▼

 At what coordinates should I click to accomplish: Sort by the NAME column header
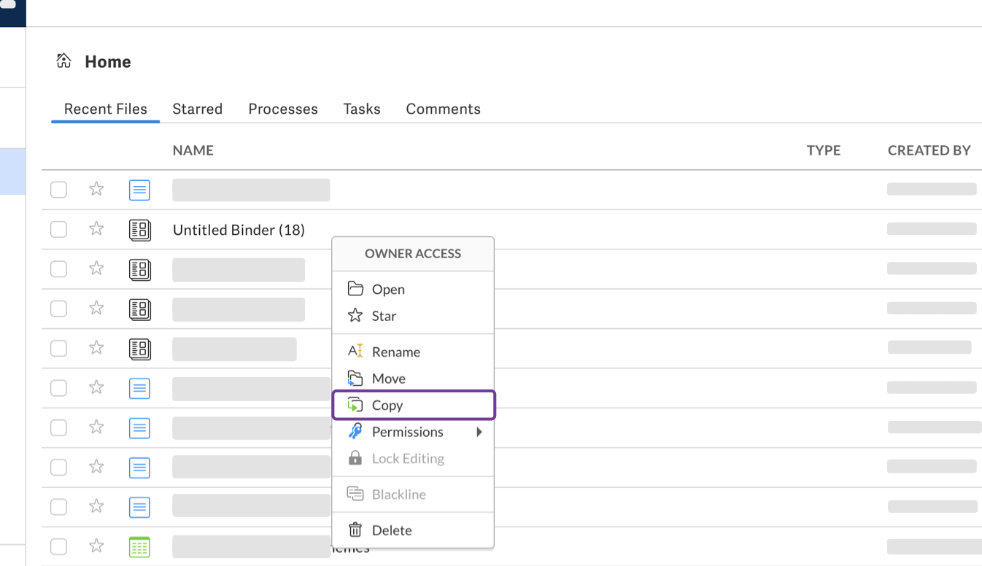193,150
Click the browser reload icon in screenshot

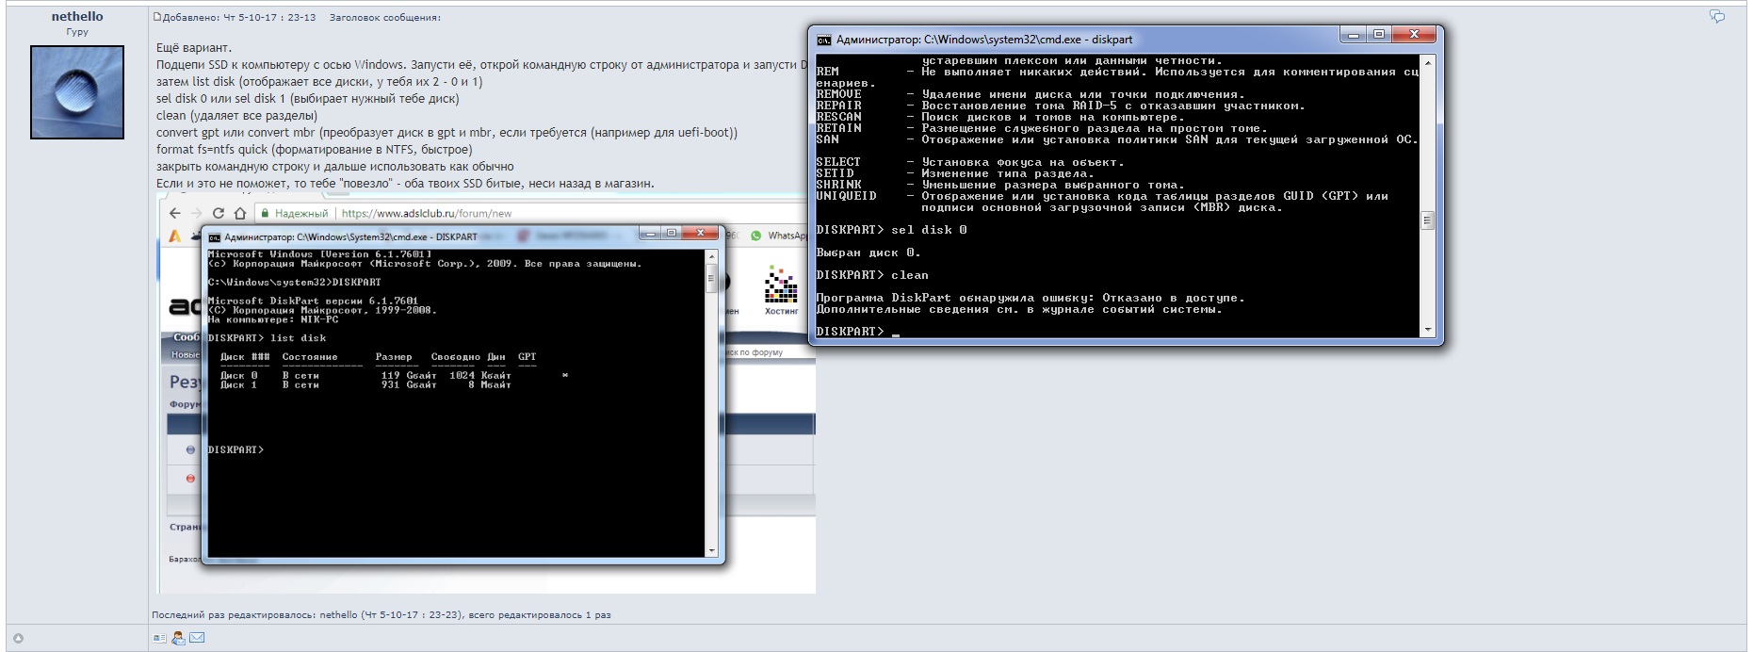tap(219, 213)
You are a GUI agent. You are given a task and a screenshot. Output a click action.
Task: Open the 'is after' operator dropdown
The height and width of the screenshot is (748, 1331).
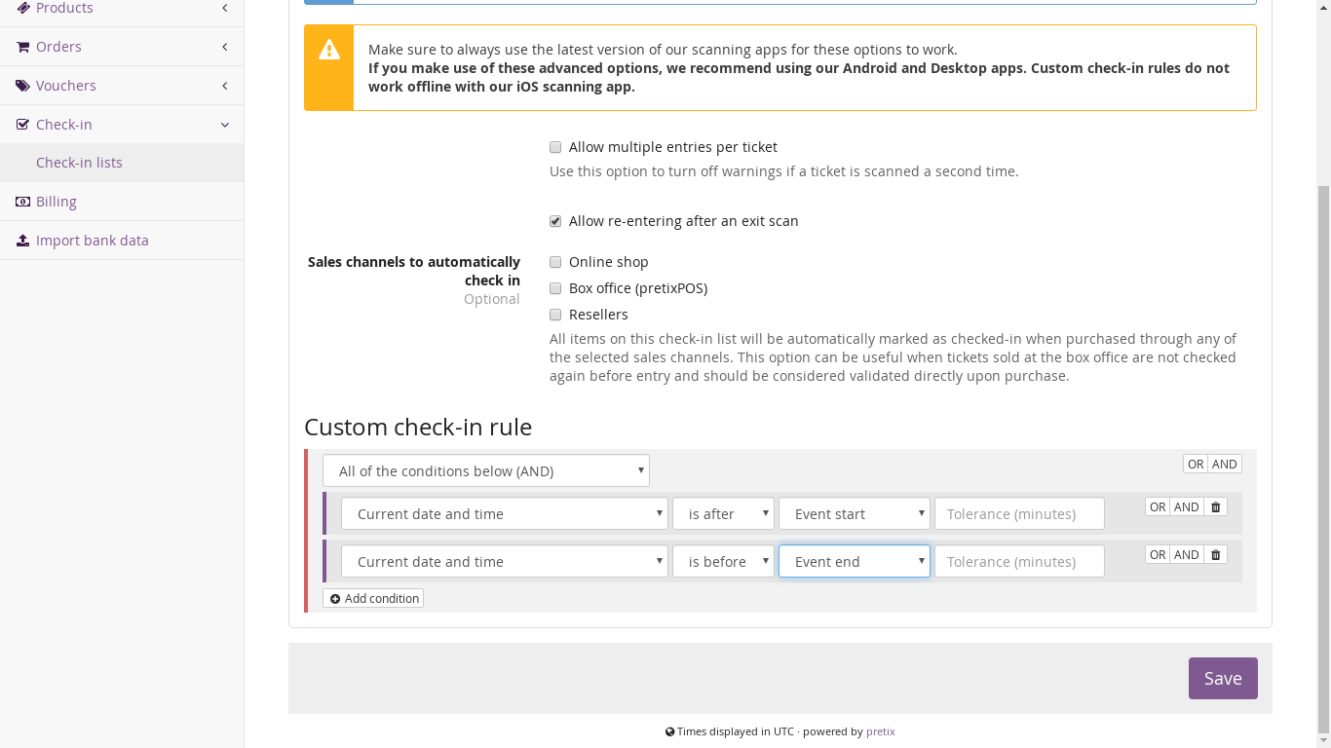[722, 513]
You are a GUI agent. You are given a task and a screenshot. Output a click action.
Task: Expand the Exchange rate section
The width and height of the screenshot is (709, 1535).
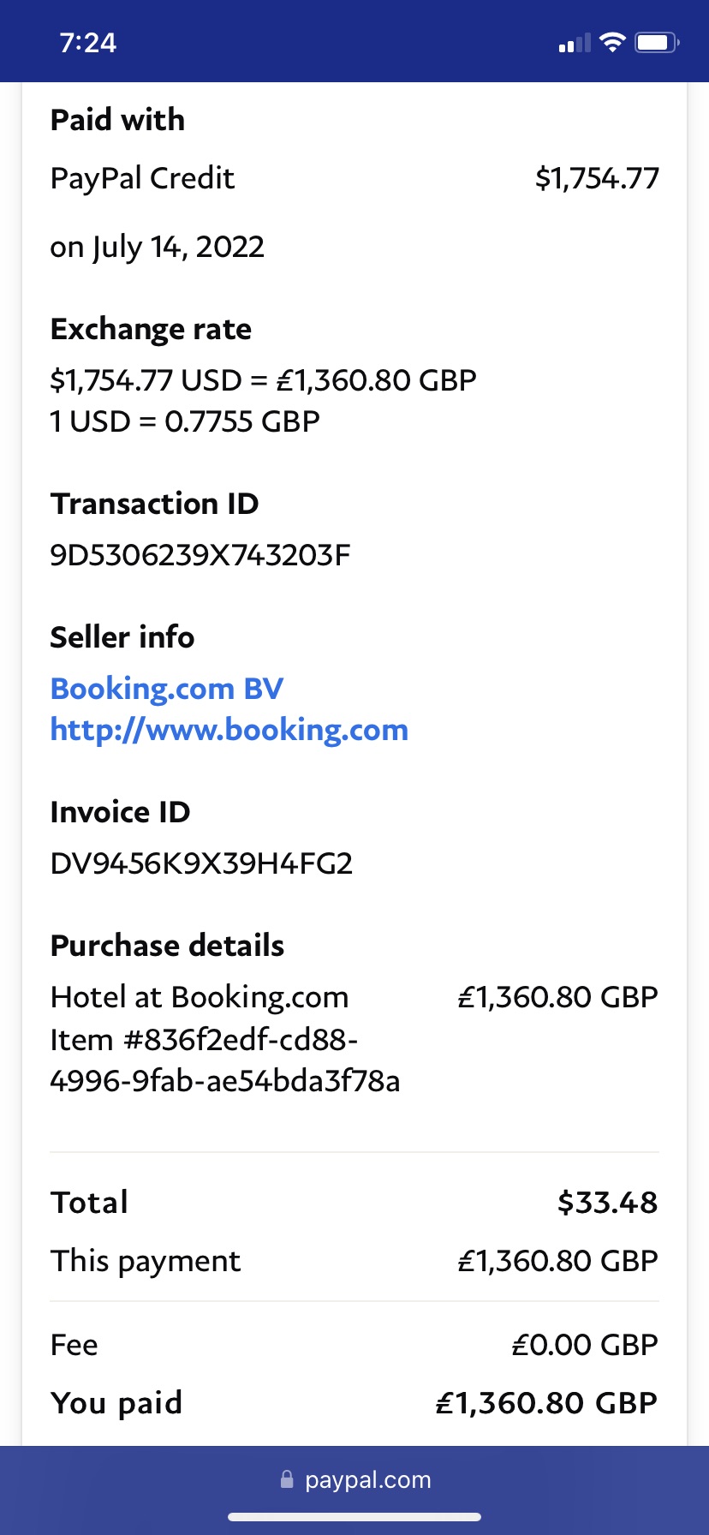pyautogui.click(x=151, y=329)
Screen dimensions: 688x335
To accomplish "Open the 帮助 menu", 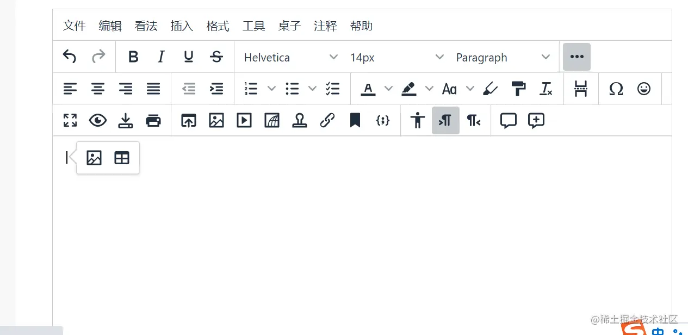I will click(x=361, y=26).
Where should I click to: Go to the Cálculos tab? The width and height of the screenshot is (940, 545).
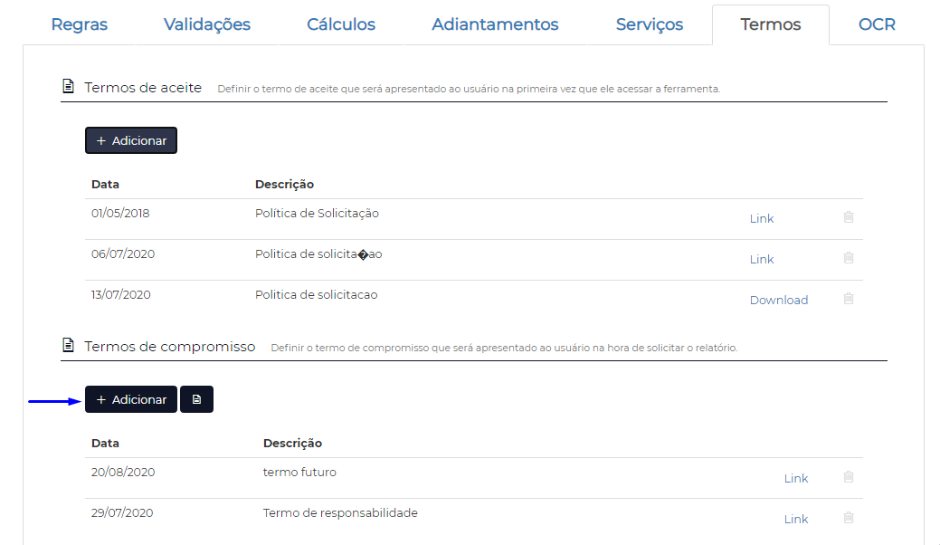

▲

§ What this task involves: Starting at the first line of the records above, set down each line exactly through the one that holds "Task: Open the 'is after' operator dropdown". Omit pictures.

§ Task output:
 At what coordinates should I click to accomplish: Sort by the NAME column header
193,150
Click the browser reload icon in screenshot

tap(219, 213)
You are a GUI agent. You are given a task and a screenshot. Output a click action.
Task: Open the 'is after' operator dropdown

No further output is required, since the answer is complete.